Thirdly, although Cocktail has a seriously ridiculous tagline, is it really more ridiculous than Hellraiser 2: He will tear your soul apart...again! (It's the "dot dot dot again" that gets me.)
Additionally, might I just restate how evil it is to serve Jim to someone who has ordered a Jack? If I ask for Jack, I not only know the difference between Jack and Jim, but I also do not like Jim. Yeesh.
I need a drink.
Oh and PS: my mother's drink of choice is way cooler than a Jack on the rocks: She always orders a boilermaker usually a shot of Jack with a beer back. I can't really keep up with her.

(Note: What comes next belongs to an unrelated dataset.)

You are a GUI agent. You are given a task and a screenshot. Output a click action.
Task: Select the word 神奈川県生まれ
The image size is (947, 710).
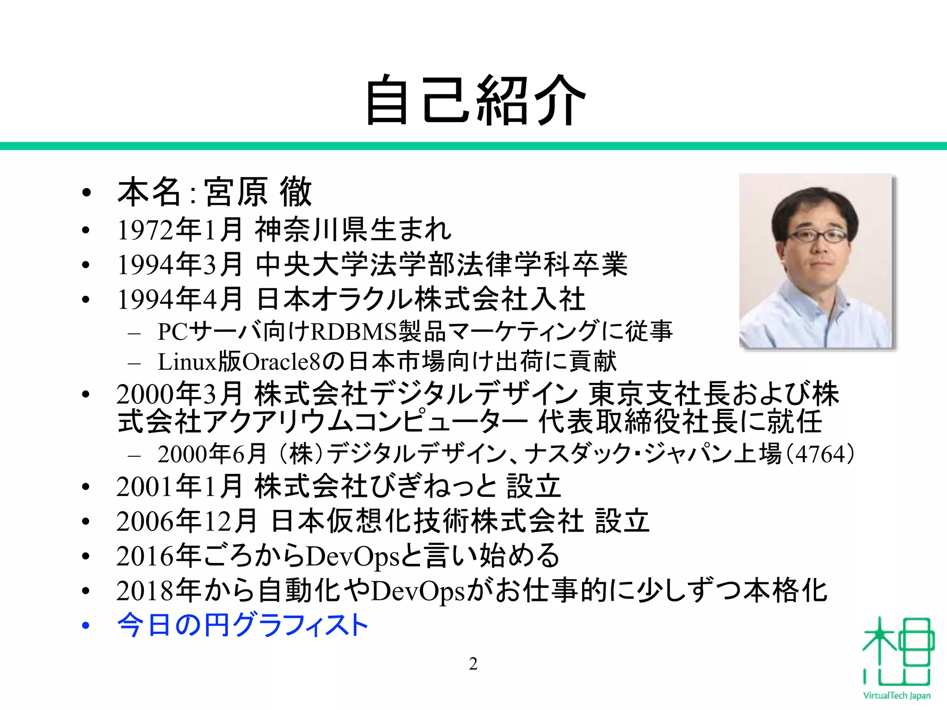pos(353,230)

Posted By: snappyssidekick December 16 2008 at 11:53 PM
Seems that my innocent assertion about the hilarity of the Hellraiser tagline inspired this hilarious article by Peter Hartlaub about sublime, stupid and ridiculous taglines as well as this equally funny Poop post. You'll not that Hartlaub graciously, facetiously admits to "stealing" my idea. Not true...unless he decides to write an expose on bars that pour Jim into Jack bottles or a slice of life vignette detailing the life of a grandma with taste boilermakers, but as a semi-retired writer, I always appreciate a credit, no matter how obviously undeserved.
Watch this blog for the adventures of Super Snappy (someone got a cape for xmas), and watch the next Bitter Show for a shame-faced Dave or Spiegs shoved into a badly-made old man Pinhead costume. Hee hee.